Trapani Calcio agisce subito: il Club ha già annunciato l’intenzione di presentare un reclamo d’urgenza alla FIGC per la restituzione degli 11 punti sottratti ingiustamente. La stagione calcistica si avvia verso la conclusione, e i dirigenti sono determinati a recuperare il terreno perso in classifica. “Non possiamo più aspettare”, ha di recente affermato un portavoce del club, sottolineando la necessità di un intervento immediato.
Dall’altro lato, la Trapani Shark ha visto negato un simile riconoscimento di urgenza: esclusi dal campionato, i rappresentanti della squadra di basket si stanno preparando a richiedere un risarcimento danni multimilionario per le ingiustizie subite. Secondo quanto dichiarato, l’udienza fissata per l’8 maggio sarà fondamentale per recuperare non solo il titolo di Serie A, ma anche la dignità di una squadra e di una città.
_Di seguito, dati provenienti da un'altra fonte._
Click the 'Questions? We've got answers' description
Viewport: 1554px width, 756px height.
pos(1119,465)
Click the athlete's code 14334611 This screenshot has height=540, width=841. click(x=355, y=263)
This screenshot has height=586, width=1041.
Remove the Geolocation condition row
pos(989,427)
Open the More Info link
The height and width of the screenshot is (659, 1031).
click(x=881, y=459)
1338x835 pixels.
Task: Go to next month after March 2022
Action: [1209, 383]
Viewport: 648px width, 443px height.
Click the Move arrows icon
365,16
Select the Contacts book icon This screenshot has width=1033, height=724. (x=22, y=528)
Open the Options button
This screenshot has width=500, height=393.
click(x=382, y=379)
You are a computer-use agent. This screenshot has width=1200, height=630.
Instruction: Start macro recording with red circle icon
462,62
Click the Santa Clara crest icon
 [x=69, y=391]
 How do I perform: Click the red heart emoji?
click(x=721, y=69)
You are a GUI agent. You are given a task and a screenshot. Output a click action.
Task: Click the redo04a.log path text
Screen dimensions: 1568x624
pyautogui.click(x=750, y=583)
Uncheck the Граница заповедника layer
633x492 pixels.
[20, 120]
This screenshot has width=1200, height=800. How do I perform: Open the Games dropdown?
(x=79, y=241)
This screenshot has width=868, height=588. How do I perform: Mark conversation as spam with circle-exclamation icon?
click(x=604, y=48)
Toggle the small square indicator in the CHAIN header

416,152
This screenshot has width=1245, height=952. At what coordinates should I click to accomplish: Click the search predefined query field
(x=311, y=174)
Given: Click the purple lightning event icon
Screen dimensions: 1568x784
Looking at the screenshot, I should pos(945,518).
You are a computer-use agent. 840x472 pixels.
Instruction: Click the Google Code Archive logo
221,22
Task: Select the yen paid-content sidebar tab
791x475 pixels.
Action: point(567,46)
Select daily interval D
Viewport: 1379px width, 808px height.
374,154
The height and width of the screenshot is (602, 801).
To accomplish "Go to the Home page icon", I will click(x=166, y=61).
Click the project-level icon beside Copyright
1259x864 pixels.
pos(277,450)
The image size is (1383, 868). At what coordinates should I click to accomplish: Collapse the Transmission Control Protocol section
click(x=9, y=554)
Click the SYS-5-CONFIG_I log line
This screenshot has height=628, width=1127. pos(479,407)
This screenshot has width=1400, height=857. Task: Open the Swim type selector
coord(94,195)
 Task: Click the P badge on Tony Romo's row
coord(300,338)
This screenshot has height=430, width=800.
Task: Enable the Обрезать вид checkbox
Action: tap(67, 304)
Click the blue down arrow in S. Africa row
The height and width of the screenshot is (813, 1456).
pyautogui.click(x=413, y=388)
Le critiche al potere locale sono forti e chiare. Entrambi i club denunciano decisioni arbitrarie che hanno causato danni enormi ai loro progetti e sogni sportivi. “Le penalizzazioni ingiuste e le esclusioni scandalose hanno devastato la nostra passione granata”, si legge nel comunicato congiunto. Questa battaglia non si limita al campo sportivo, ma si estende anche a una istanza cautelare al TAR contro il Comune di Trapani, per gli atti ritenuti illegittimi e per il furto del PalaShark, un palazzetto che dovrà tornare nelle mani delle società.
La situazione, come evidenziato, è resa ancora più complessa dall’assenza di un’informazione incisiva, che, secondo i rappresentanti dei club, ha scelto di ignorare la verità. “Il silenzio assordante della stampa locale è inaccettabile”, affermano i dirigenti, facendo appello alla tifoseria e alla comunità trapanese affinché non si lascino ingannare da narrazioni favorevoli al potere istituzionale.
“Non è solo calcio o basket, è una battaglia per la dignità”, conclude il comunicato. I dirigenti, a partire dal Presidente Antonini, si dicono pronti a combattere in ogni sede, per riportare i valori sportivi al centro dell’attenzione collettiva. La determinazione espressa dalle squadre trapanesi fa ben sperare per un futuro in cui giustizia e merito possano finalmente trionfare nel panorama sportivo della città.
In un contesto di incertezza e aspettativa, Trapani guarda al futuro con speranza e una rinnovata determinazione nel perseguire la verità.